I had so deeply wanted to do a special birthday post today, dedicated to Bob Dylan. A really long one.
Unfortunately, last week got eaten up by life and I only have a few minutes to discuss his Bob-ness before my ride comes and sweeps me off to my own birthday adventure.
(My birthday is Friday. I’ll be 29. Since I was a c-section, I’m still bitter that my parents didn’t work it out so that Bob and I could be birthday twins. Oh well. I guess I’ll get over it…)
Bob Dylan came into my life at a time during which I needed him most. I was 18 years old and I had just started college. I had never felt more…alone. Sure, I had friends and hobbies. More importantly, I had my friends’ hobbies. I didn’t feel like I had anything to call my own. Nothing was speaking to me and I hadn’t found my “place” in the world.

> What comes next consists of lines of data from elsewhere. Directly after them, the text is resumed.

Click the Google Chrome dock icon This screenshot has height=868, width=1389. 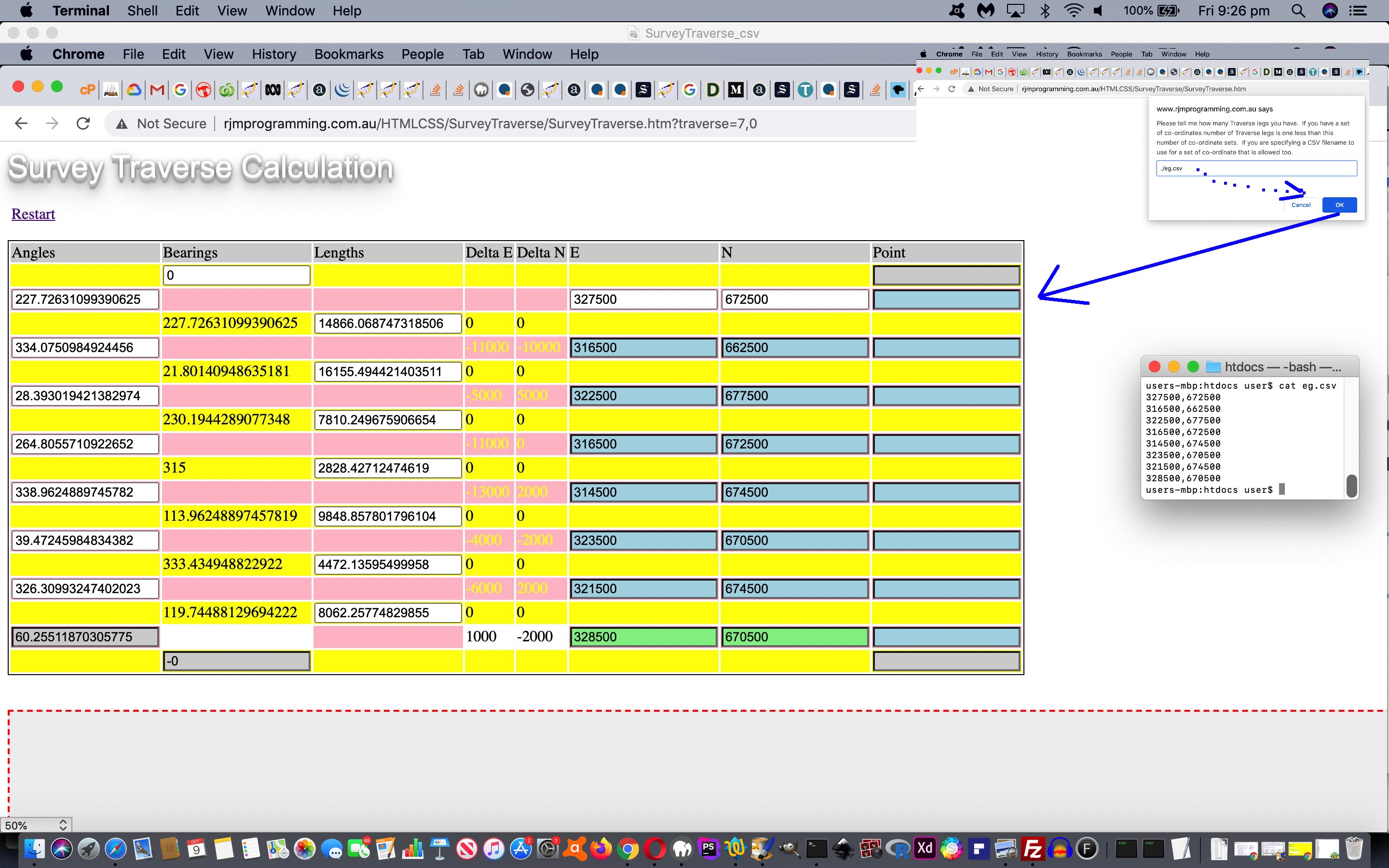click(627, 849)
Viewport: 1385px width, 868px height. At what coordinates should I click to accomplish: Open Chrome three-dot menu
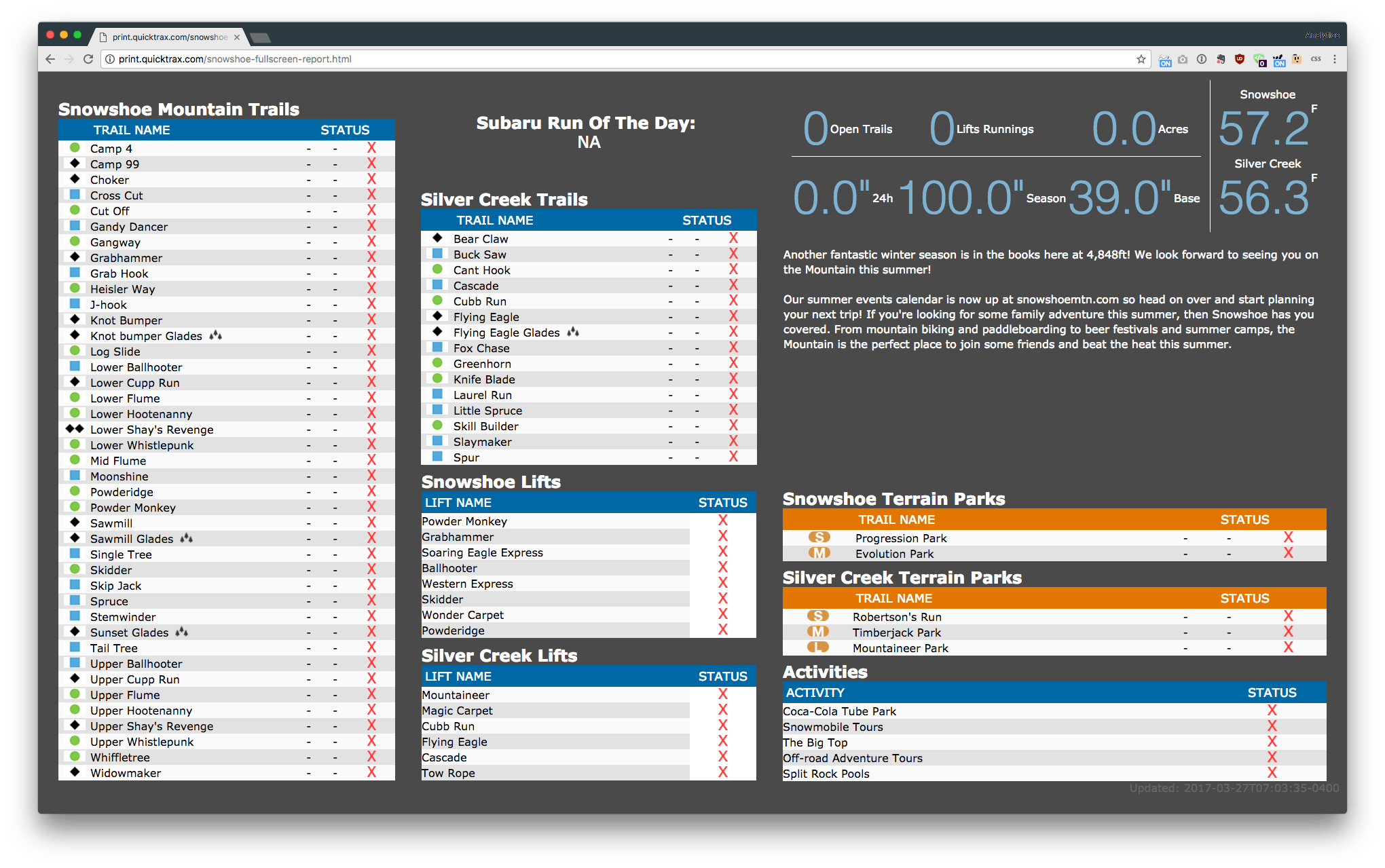[1335, 59]
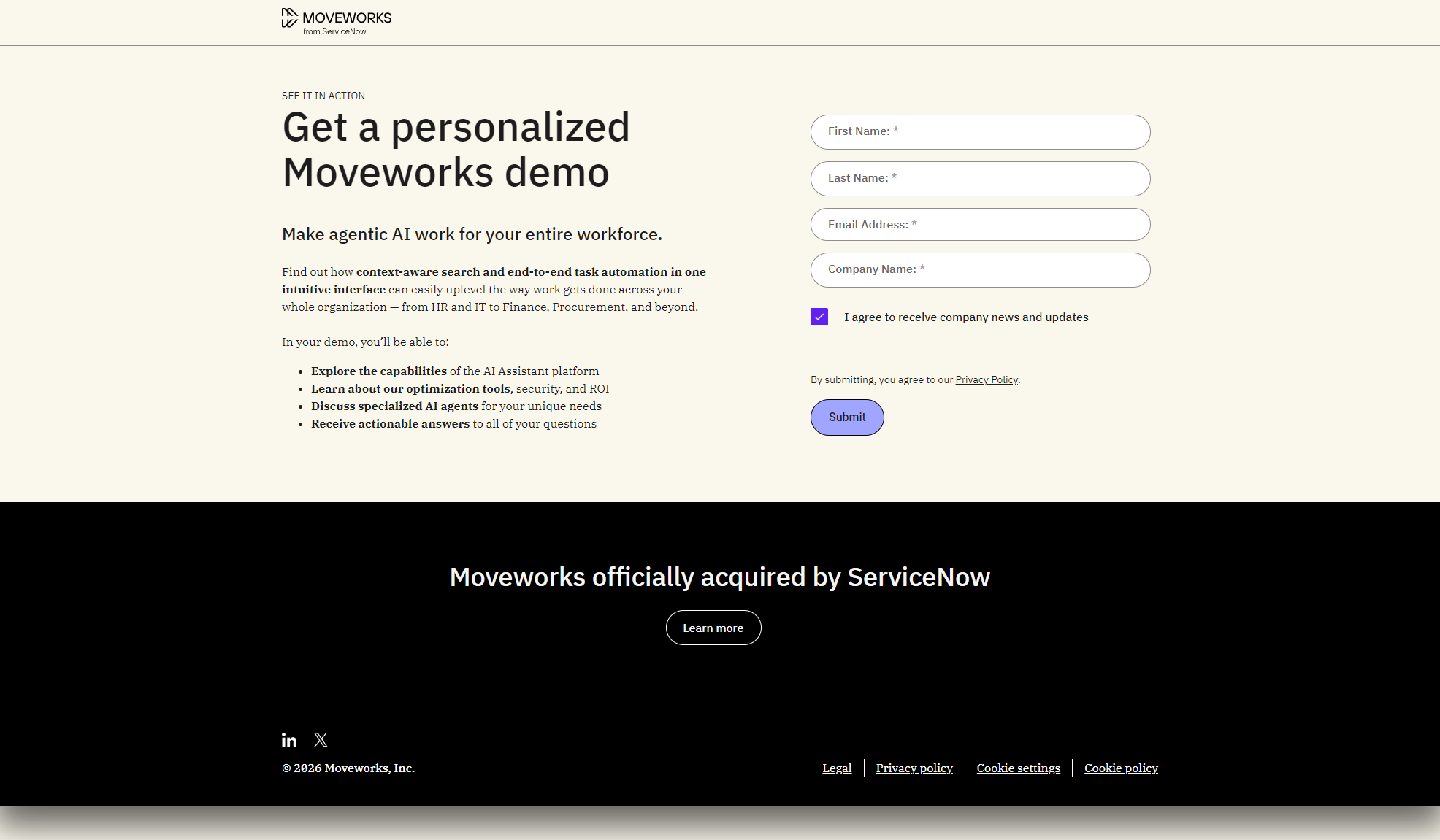Screen dimensions: 1440x840
Task: Click the copyright text '© 2026 Moveworks, Inc.'
Action: 348,768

I was just…there.
Then I found Bob.
I spent 4 or 5 years, traveling all over the country to see Dylan, with friends I had met on the internet. I think it scared my mother, at first. I mean, her kid was just traipsing all over the country, hunkering down in hotel rooms and hitching rides with people she had only ever met on some weird site called “The Dylan Pool“…but it was one of the best times of my life.
I even made some really great friends along the way. While we don’t keep in touch as much as we used to (life gets in the way…), we still love to occasionally connect and discuss all of the craziness that went on during our trips. Just recently, a friend of mine was recalling our love of soft serve and I dug up this picture:
Now I have seen Bob nearly 40 times and in 7 different states. Those stats really aren’t that impressive when you compare them to other Dylan fans, but for me, I feel good about it. Bob has a special place in my life and I always go back to him.
Everyone wants to call Dylan the voice of a generation and make a huge hoopla about his music. Don’t get me wrong, I am all about his music. Thing is, what I love about Dylan is much more than music. It’s about an entire world that opened up to me through his work. It led me to authors I had never read and old scratchy blues musicians I had never heard of. It led me from Kerouac to Rimbaud, from Roy Orbison to Hank Williams, from the White Stripes to The Waifs and from one side of the country to the other. I didn’t stop just with Dylan’s vast discography….every single thing that Dylan puts out makes me want to read and delve further into history. It was something I never did prior to that and I am who I am today because I did. It helped me find my place, and I am forever grateful for that.